Leakage Power Minimisation for Embedded Processors
In a large number of pervasive computing examples such as wireless sensor nodes, RFID or personal health care/monitoring, an electronic device is deployed in the field and can be expected to operate without maintenance forever.
The constraint imposed by battery life has resulted in energy harvesting being increasingly used as a method to power a device by scavenging ambient energy from the environment. However, low energy availability results in an energy harvesters output power being severely constrained demanding both high energy efficiency and very low power from the electronics.

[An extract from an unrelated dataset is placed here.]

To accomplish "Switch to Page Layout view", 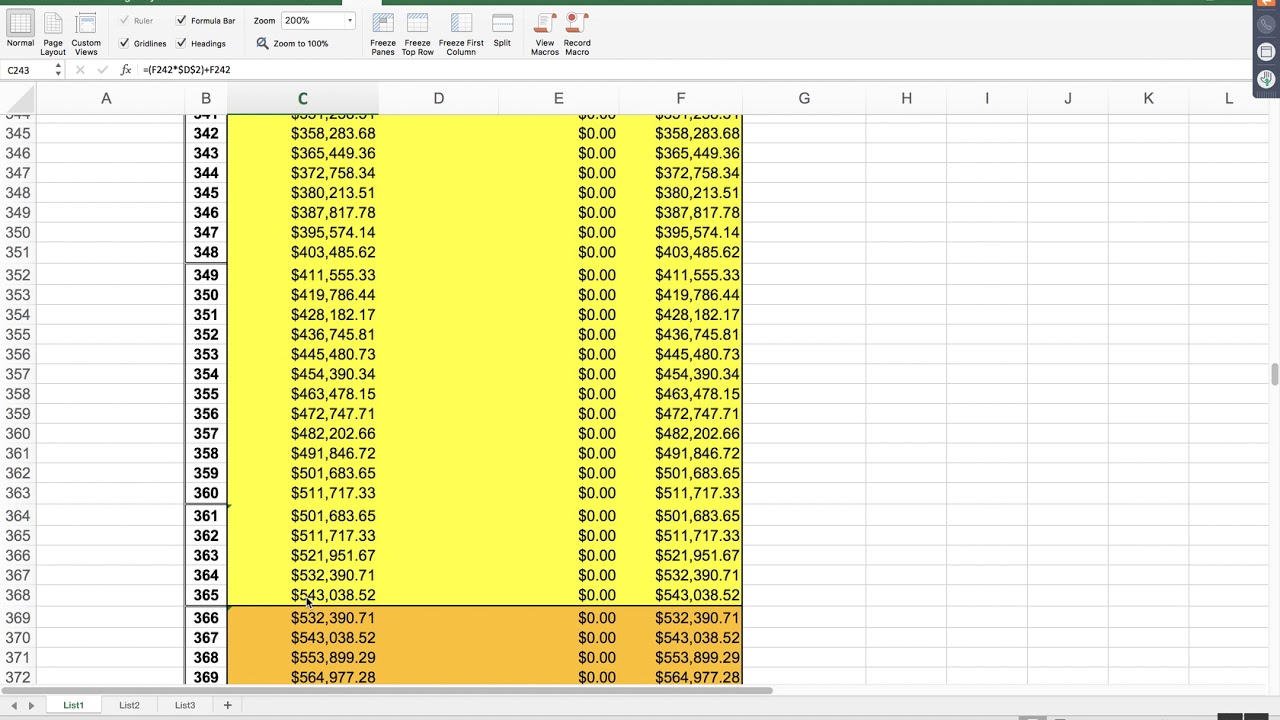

The research in this project identifies that the fundamental building block of all of these systems is the microprocessor and aims to reduce its power consumption to help meet the power budget of an energy harvester. The work typically done by a microprocessor in these devices allows performance to be lowered to reduce power but comes at the cost of energy being wasted to leakage (power dissipation due to non-ideal properties) rather than being consumed for useful work. As part of the research we develop new leakage power minimisation techniques that can be used in digital circuits during the active mode to reduce the energy that is wasted to these parasitic effects. Primarily, the Sub-Clock Power Gating technique developed in this project capitalises on the idle time of combinational logic, that results from aggressive clock frequency scaling, to power gate it within the clock period to improve overall energy efficiency.